[Relevés de pointage pour texte et éléments]

________________________

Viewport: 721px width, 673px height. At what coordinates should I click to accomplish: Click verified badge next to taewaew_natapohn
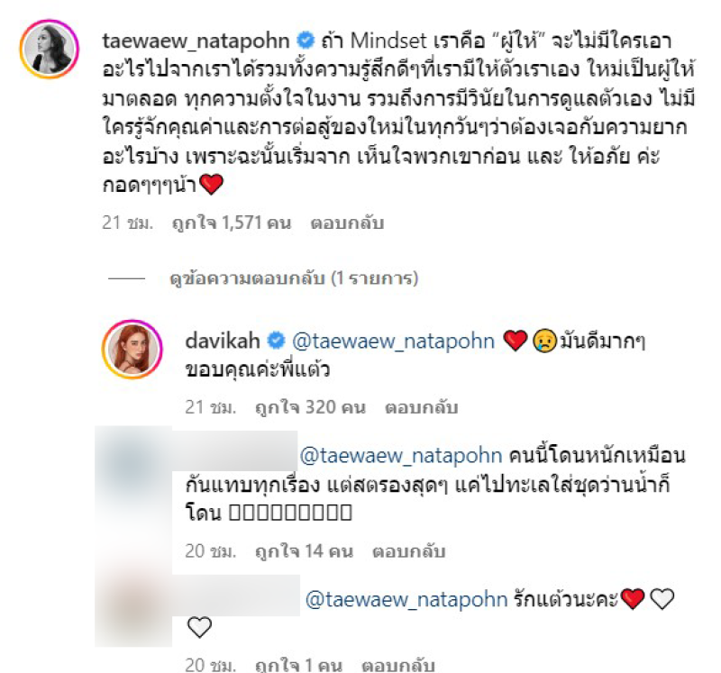[x=305, y=41]
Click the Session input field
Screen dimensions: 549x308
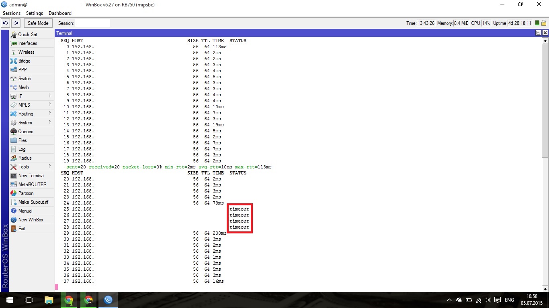(92, 23)
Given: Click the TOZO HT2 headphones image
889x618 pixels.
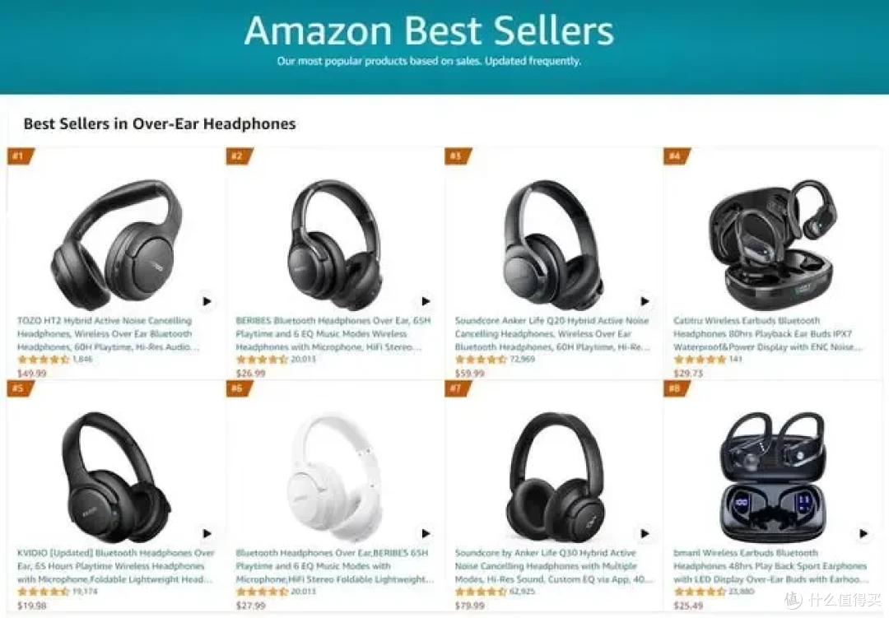Looking at the screenshot, I should 118,244.

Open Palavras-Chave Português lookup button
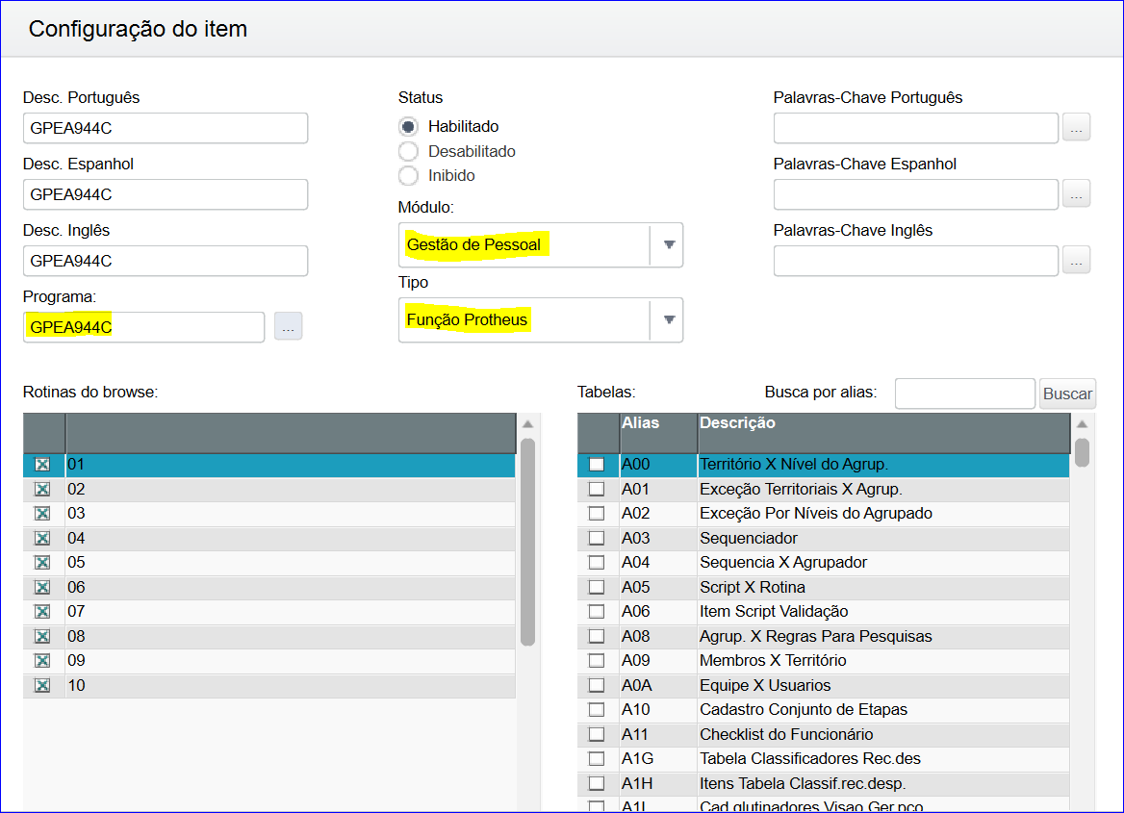click(x=1076, y=127)
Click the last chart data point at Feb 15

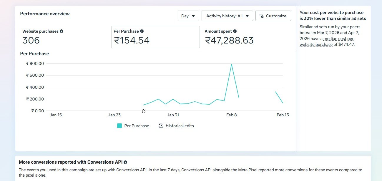point(283,103)
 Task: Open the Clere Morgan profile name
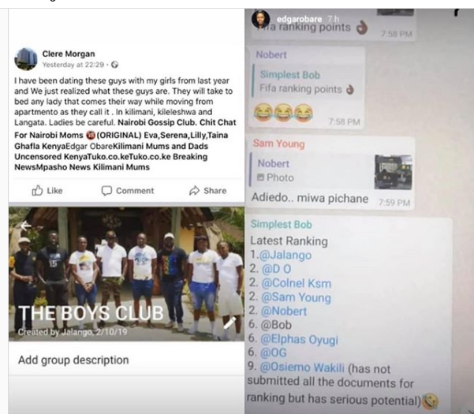click(69, 54)
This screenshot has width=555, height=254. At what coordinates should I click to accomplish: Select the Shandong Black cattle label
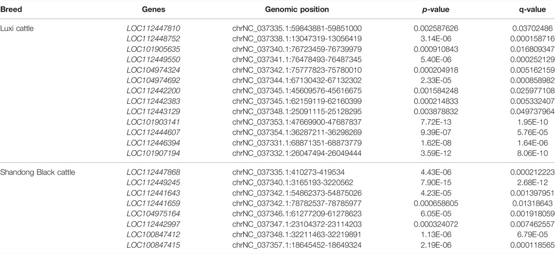(37, 172)
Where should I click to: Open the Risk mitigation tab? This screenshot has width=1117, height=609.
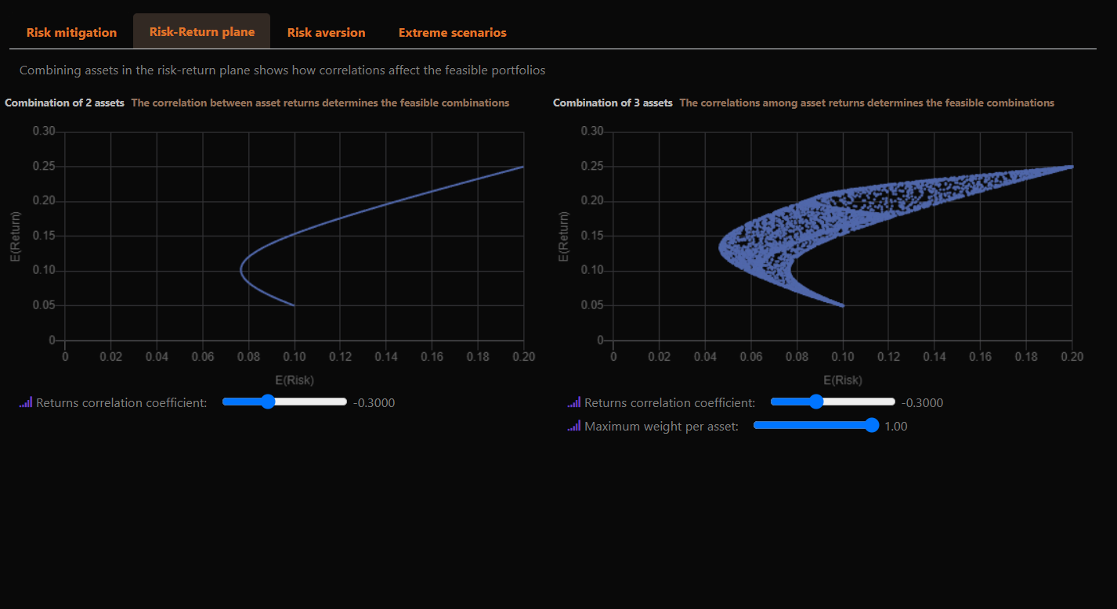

________________________

Restituez le matériel ci-dessus sous forme de liste JSON de chaînes, à raison d'une chaîne par ligne et sans les lignes vides. Laissez les images de côté dans la réponse, s'il vous plaît.

[
  "Viewport: 721px width, 673px height. At what coordinates should I click to accomplish: Click verified badge next to taewaew_natapohn",
  "[x=305, y=41]",
  "Click the Session input field",
  "Screen dimensions: 549x308",
  "(92, 23)",
  "Given: Click the TOZO HT2 headphones image",
  "889x618 pixels.",
  "Looking at the screenshot, I should 118,244.",
  "Open Palavras-Chave Português lookup button",
  "click(x=1076, y=127)",
  "Click the last chart data point at Feb 15",
  "point(283,103)",
  " Task: Open the Clere Morgan profile name",
  "click(69, 54)",
  "This screenshot has width=555, height=254. At what coordinates should I click to accomplish: Select the Shandong Black cattle label",
  "(37, 172)",
  "Where should I click to: Open the Risk mitigation tab? This screenshot has width=1117, height=609."
]